Exercise details: Count, in the data that follows, every line with the string "agent", and give that count as the whole reply.

Information shown:
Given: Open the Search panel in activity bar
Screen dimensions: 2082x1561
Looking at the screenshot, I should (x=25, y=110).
* * *
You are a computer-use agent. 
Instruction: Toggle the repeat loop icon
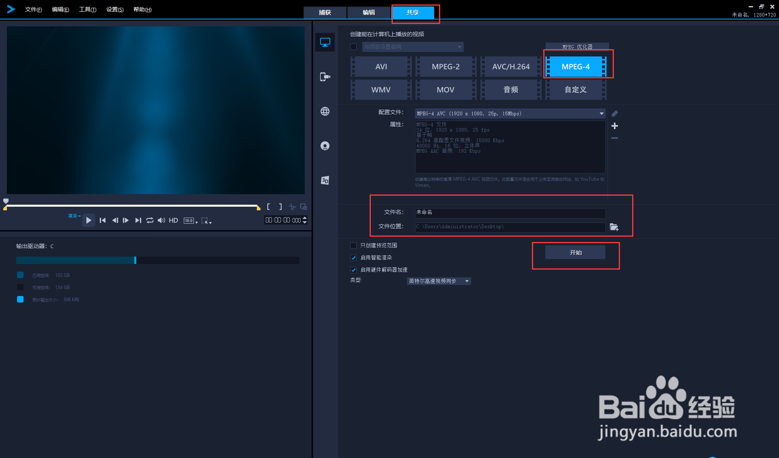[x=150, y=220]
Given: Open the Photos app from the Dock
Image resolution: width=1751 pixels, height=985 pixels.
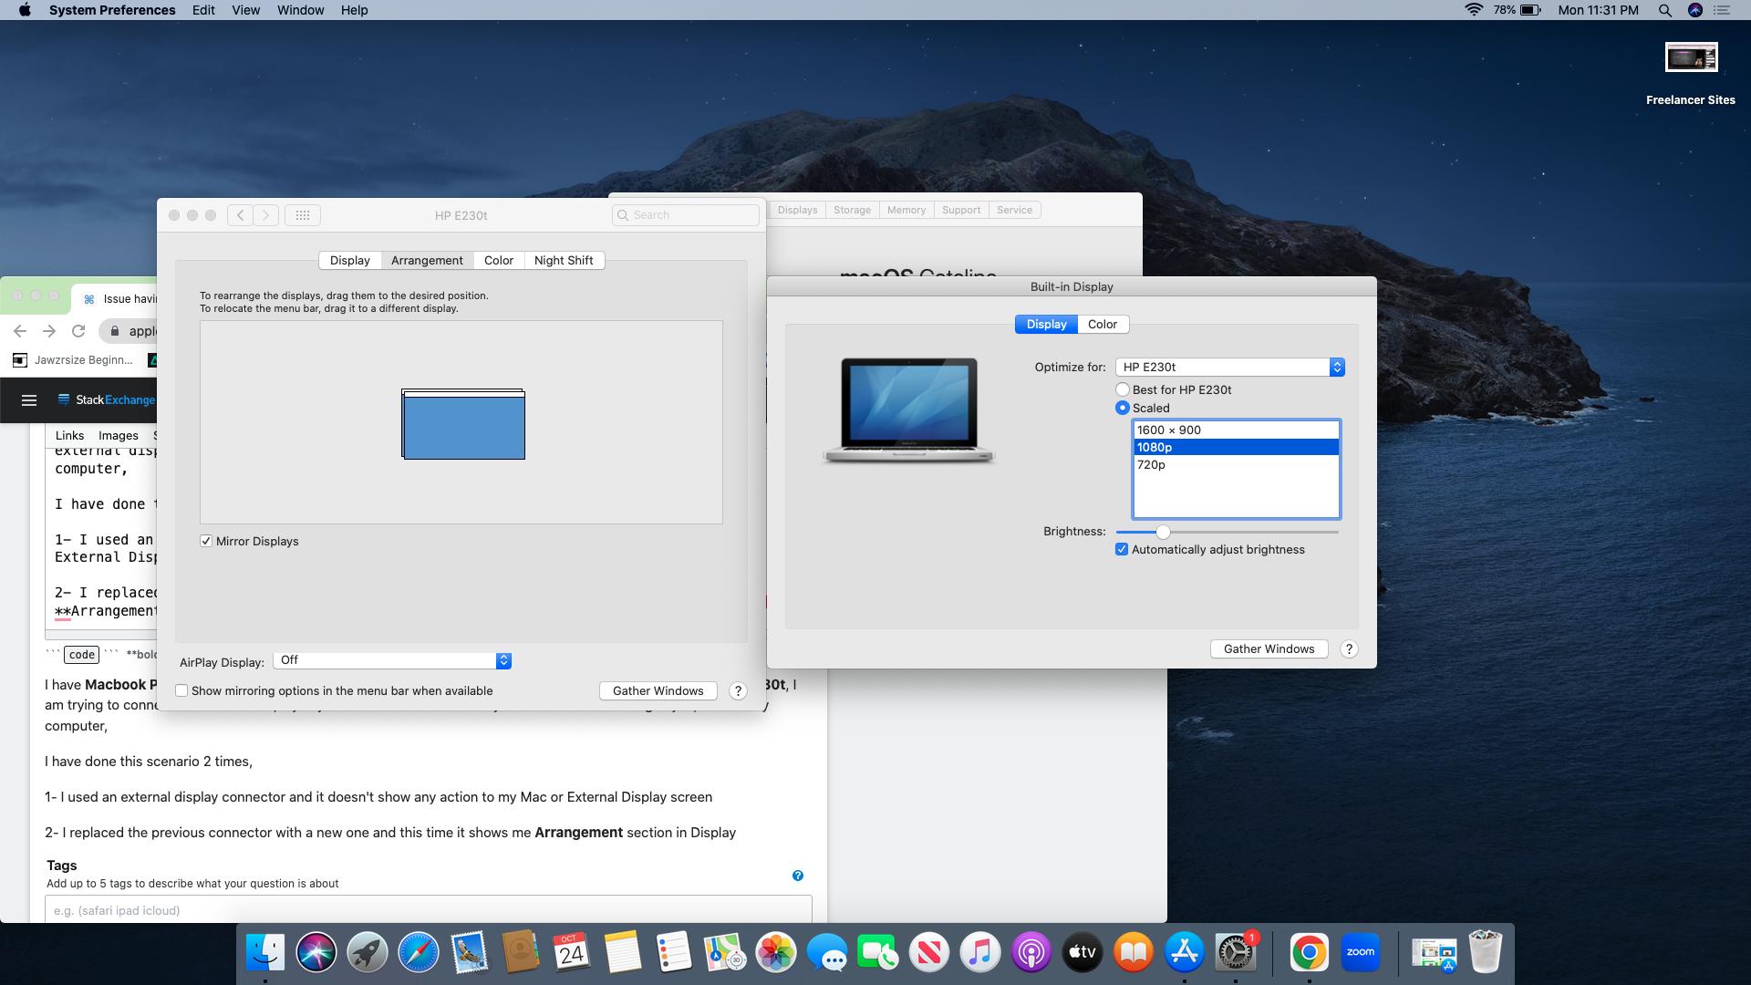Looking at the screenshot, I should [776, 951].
* * *
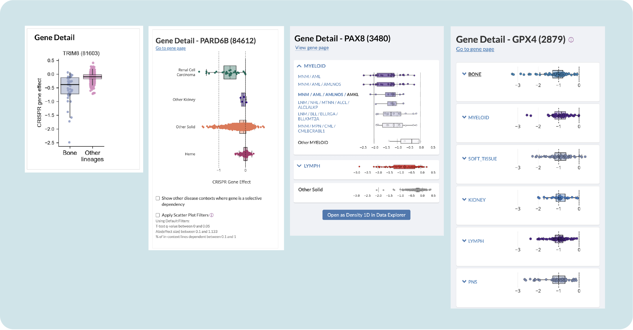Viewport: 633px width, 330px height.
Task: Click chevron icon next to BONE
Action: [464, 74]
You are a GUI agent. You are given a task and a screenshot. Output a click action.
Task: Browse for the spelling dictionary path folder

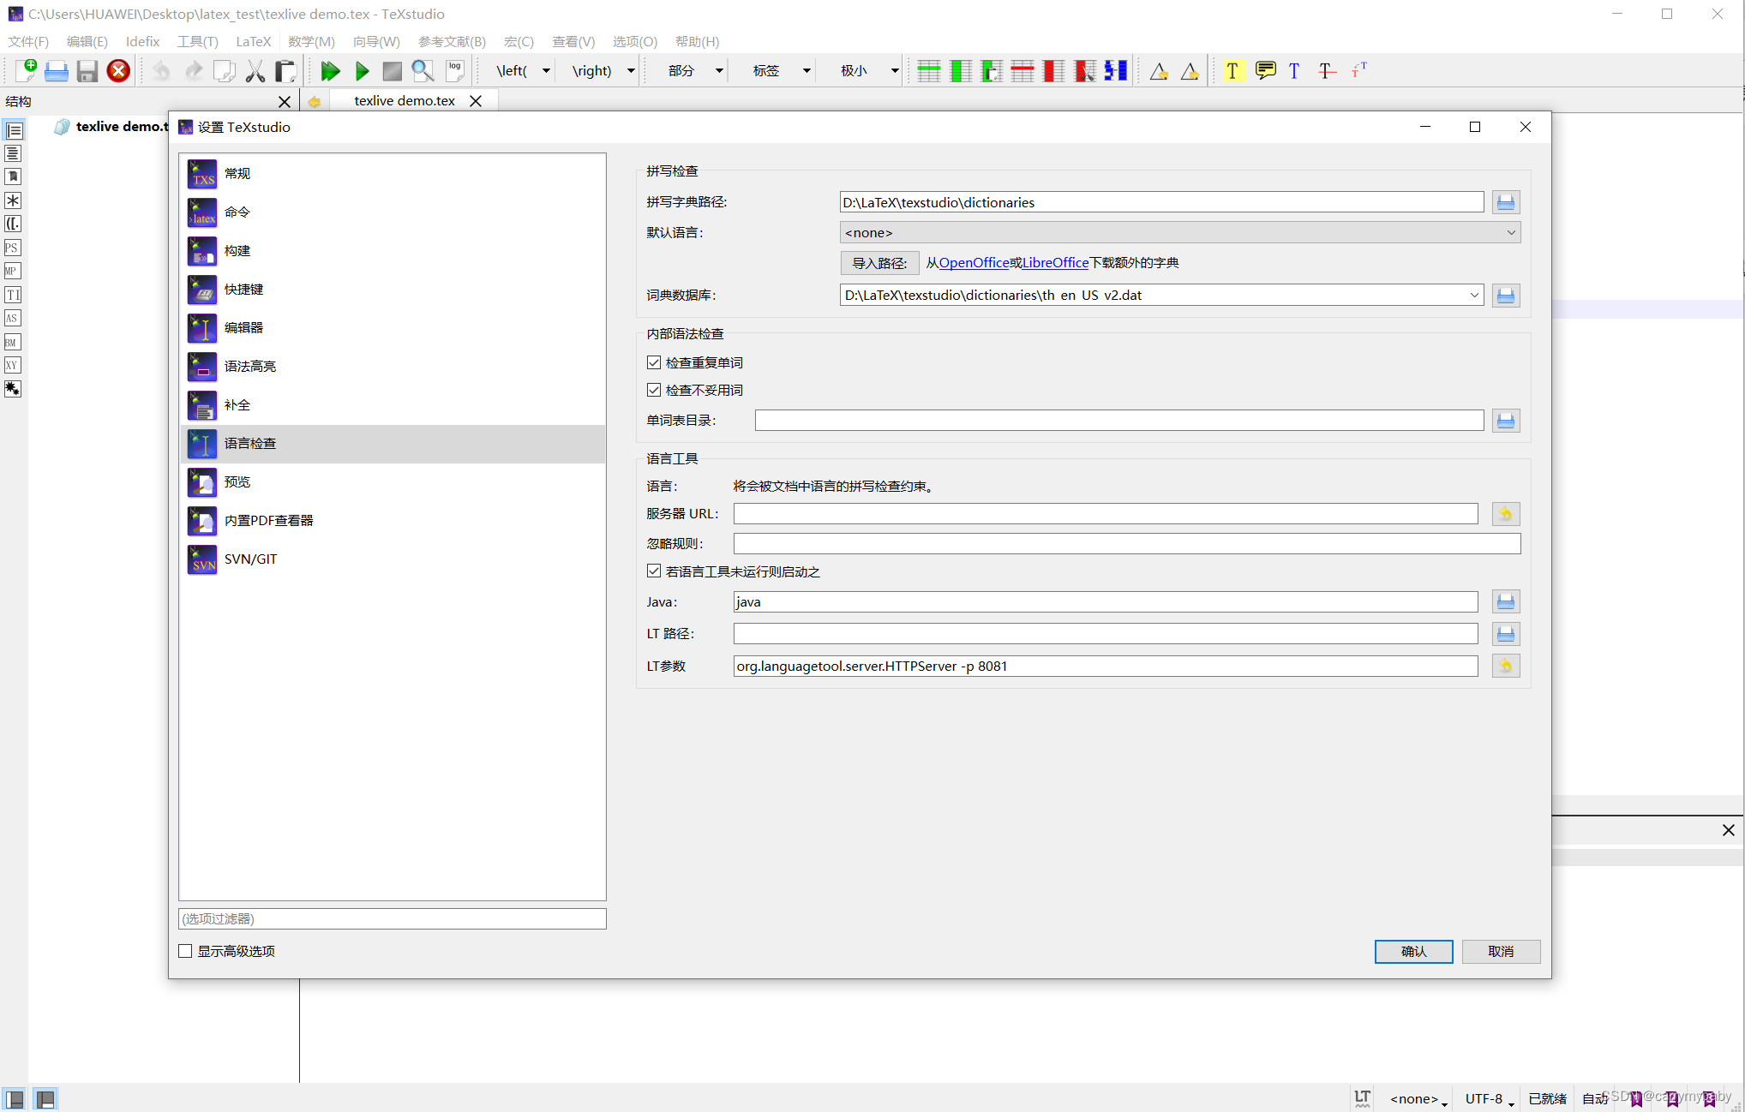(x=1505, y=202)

The answer: 2